The Guide
Wed, 24 June 2026

Cities / Berlin / Nelson Mandela School

Nelson Mandela School

A state-funded bilingual German-English international school in Wilmersdorf, part of the Staatliche Europa-Schule Berlin programme and an authorised IB Diploma school since 2005.

Nelson Mandela School campus
Nelson Mandela School, Bezirk Charlottenburg-Wilmersdorf. Photograph · School

Curriculum
IB
Founded
2000

A state-funded bilingual German-English international school in Wilmersdorf, part of the Staatliche Europa-Schule Berlin programme and an authorised IB Diploma school since 2005. No fees beyond IB exam costs, grades 1 to 13, students choose between the bilingual Abitur and the IB at the end.

NMS sits at the public-international intersection that Berlin does well: classes are taught in both German and English, places at the primary stage go to children from the SESB catchment by language profile, and an entrance exam runs for grades 7 to 10. The IB at senior school is genuinely free at the point of access except for the IBO exam fees.

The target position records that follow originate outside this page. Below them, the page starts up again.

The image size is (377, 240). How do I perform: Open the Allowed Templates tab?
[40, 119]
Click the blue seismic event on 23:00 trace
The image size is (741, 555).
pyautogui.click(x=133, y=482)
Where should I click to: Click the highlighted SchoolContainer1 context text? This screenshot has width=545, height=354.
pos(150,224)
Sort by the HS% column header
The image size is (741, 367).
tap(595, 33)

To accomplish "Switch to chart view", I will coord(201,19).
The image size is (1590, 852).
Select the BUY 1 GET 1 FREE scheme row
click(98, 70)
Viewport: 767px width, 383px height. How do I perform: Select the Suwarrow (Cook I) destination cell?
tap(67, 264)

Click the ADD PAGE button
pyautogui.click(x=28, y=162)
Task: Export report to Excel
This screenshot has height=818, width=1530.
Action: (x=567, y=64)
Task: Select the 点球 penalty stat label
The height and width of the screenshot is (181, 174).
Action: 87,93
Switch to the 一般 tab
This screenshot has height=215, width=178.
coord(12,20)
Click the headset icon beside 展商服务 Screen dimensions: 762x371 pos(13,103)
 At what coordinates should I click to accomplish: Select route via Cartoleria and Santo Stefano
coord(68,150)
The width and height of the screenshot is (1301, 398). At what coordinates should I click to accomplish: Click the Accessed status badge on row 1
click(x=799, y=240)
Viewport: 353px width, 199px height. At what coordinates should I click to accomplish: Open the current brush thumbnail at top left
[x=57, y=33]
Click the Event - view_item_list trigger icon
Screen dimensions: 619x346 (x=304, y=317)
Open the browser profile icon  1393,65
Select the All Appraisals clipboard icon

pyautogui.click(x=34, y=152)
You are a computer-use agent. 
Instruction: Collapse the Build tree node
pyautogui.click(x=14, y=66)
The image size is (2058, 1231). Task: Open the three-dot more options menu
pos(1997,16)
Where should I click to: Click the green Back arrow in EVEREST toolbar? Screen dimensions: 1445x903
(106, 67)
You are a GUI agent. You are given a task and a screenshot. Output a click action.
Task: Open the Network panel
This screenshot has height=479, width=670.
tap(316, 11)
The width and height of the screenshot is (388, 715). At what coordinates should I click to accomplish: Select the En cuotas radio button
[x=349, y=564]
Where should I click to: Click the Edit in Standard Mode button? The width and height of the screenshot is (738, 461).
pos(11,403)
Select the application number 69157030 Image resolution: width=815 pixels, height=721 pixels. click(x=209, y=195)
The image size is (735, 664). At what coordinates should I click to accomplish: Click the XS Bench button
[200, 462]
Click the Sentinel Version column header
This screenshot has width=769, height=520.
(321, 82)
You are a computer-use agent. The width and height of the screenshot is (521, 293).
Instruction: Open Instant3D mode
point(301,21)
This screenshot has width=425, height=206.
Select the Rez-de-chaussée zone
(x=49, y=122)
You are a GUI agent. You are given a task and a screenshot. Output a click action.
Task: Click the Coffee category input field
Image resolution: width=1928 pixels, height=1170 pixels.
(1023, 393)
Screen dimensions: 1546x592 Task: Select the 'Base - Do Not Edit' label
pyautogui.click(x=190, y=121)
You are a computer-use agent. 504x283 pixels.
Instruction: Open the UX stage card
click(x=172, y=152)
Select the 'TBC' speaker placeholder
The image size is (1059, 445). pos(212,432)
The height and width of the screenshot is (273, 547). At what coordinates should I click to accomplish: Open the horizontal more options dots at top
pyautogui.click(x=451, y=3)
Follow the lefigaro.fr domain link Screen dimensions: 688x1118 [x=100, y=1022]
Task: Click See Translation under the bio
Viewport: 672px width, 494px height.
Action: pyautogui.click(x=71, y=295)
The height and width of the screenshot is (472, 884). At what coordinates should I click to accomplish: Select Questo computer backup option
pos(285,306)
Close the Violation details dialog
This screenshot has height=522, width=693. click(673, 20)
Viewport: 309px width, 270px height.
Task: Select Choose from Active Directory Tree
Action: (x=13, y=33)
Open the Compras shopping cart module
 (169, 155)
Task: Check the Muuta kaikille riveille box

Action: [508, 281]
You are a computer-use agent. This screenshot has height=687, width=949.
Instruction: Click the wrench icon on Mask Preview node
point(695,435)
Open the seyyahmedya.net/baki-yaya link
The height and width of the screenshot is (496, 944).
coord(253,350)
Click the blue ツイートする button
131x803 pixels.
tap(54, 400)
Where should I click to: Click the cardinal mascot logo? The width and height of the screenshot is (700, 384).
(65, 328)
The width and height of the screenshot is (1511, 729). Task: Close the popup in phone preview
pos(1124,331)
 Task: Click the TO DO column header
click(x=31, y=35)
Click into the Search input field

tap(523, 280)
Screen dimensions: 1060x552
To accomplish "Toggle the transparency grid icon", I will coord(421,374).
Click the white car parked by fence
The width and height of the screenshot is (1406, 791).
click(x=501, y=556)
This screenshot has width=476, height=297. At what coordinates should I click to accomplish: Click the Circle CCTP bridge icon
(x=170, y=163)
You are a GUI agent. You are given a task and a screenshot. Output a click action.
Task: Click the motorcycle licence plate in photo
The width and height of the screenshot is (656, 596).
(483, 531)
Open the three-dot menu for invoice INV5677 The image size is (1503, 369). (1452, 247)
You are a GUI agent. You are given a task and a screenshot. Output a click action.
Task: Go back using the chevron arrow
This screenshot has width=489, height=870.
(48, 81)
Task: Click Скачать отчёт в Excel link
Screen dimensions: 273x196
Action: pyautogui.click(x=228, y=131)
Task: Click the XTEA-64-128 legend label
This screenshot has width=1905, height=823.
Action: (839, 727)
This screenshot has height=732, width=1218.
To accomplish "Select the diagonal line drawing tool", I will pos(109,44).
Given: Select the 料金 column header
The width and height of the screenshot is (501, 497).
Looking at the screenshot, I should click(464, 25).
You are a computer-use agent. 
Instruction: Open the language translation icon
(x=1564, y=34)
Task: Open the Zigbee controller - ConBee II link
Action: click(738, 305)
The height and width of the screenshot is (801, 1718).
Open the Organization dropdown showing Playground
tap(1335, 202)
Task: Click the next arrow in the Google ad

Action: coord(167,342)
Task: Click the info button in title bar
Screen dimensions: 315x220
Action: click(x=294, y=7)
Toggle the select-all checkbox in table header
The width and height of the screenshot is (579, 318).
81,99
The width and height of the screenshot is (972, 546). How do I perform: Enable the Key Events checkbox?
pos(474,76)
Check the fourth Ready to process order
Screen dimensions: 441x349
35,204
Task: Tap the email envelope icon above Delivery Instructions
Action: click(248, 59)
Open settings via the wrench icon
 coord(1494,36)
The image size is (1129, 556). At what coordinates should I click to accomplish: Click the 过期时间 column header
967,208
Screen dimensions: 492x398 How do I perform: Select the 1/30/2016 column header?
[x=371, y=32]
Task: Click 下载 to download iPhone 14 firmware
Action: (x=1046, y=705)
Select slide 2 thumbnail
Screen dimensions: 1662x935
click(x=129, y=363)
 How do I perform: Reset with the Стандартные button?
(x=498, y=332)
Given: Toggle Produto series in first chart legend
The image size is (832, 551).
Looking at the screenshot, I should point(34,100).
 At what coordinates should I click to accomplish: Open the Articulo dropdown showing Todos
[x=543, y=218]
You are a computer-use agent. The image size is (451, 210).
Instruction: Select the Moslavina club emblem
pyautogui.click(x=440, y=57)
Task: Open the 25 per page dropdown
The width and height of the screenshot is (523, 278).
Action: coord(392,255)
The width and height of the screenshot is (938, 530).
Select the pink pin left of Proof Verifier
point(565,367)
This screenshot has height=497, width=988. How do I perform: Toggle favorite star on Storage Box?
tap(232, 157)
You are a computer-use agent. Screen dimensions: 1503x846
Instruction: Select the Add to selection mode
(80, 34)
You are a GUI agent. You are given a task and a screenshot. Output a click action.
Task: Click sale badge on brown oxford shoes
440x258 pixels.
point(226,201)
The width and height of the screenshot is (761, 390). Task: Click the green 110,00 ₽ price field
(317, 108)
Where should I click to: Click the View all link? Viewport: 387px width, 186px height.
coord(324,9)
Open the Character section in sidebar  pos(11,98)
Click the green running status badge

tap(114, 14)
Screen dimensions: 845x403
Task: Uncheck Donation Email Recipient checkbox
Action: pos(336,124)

Active families are visibly involved, fundraising for extras and bringing professional expertise into classrooms, and the international mix is real. The consistent criticism is administrative. Communication and scheduling can feel disorganised, teaching quality varies more from class to class than at a fee-paying private school, and parents who want a polished operation will find that frustrating. For families willing to lean in, the value for money is hard to beat in Berlin.


A state-funded bilingual school sitting inside the Berlin public system, which sets the whole frame. No fees, a Wilmersdorf address, and a roster that runs from grade 1 through the Abitur or the IB Diploma, with classes split roughly half in English and half in German and most subjects co-taught by a German and an English-speaking pair. Admission is restricted to families judged internationally mobile, and an English language test sorts incoming children into mother-tongue or partner-tongue status. The cohort spans more than sixty nationalities and the parent body is active and vocal. Views split sharply between families who love the diversity and engaged community and those who find the academics uneven and the facilities recognisably public-sector.

Positives

  • Bilingual model and dual qualifications. Genuine 50/50 English-German teaching across the school, with paired German and English-speaking teachers in most rooms. Sixth form runs both the bilingual Abitur and the IB Diploma, an unusual pairing for a state school in Berlin.
  • Diversity of the cohort. Children come from more than sixty countries and the staff room is similarly mixed. The school describes itself as a miniature UN and families who value that find the social mix genuinely international rather than ornamental.
  • Parent community. An engaged elternvertretung carries real weight in school life, fundraising and running extras. Families willing to put time in tend to feel rewarded by it.
  • No fees. Sits inside the Berlin state system, so there is no tuition. For mobile families on local terms rather than corporate packages, the financial gap with private international schools in Berlin is large.

Considerations

  • Restrictive admissions. Only families considered internationally mobile are admitted, with diplomatic and journalist postings often cited as the clearest fit. Working for a multinational does not automatically qualify, and an English assessment screens incoming children. Places are scarce and the bar for fit is real.
  • Academic consistency. Parent reviews are polarised. Some describe encouraging teachers and a strong soft-skills education; others say teaching in the primary years is inflexible and that families expecting private-school responsiveness for free will be disappointed. Quality varies team by team.
  • Public-sector facilities. Building and resources sit at Berlin state-school level rather than the polish of the international fee-paying tier. Families compare and notice.
  • Community fit. Some families describe a warm internationally minded community; others feel the parent body is more local than the marketing suggests, with the one-non-German-parent threshold leaving the day-to-day feel closer to a German Gymnasium than an expat hub.